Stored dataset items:
::::::::
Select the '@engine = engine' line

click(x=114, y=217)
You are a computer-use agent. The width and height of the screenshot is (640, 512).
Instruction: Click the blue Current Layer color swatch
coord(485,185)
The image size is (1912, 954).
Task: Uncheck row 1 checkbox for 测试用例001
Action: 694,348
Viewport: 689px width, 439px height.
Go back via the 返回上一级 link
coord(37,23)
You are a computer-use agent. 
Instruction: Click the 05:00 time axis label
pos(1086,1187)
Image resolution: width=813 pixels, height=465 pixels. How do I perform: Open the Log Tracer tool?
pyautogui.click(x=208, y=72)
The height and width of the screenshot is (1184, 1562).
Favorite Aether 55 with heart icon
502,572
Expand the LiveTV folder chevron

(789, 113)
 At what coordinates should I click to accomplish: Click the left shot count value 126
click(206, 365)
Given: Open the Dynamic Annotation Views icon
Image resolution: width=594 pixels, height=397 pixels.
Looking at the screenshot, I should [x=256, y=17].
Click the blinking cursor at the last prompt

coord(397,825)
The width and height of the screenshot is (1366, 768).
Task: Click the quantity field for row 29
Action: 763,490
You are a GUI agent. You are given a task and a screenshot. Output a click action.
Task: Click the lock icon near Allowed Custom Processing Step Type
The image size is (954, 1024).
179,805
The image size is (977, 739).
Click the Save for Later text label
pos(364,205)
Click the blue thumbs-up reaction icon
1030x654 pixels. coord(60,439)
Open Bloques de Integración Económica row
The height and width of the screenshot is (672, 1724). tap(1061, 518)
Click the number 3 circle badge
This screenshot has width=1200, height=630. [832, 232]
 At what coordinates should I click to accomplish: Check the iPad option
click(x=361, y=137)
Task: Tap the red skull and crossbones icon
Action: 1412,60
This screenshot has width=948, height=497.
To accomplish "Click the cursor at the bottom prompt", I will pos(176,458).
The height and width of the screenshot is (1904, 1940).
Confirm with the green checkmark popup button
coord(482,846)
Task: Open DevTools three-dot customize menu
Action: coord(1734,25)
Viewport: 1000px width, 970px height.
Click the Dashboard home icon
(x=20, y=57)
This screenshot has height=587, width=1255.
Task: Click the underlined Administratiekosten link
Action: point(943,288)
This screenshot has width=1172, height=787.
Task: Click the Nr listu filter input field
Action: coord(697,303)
::::::::
Going through the entries above, report how many lines contain the word "agent", with no other text.

3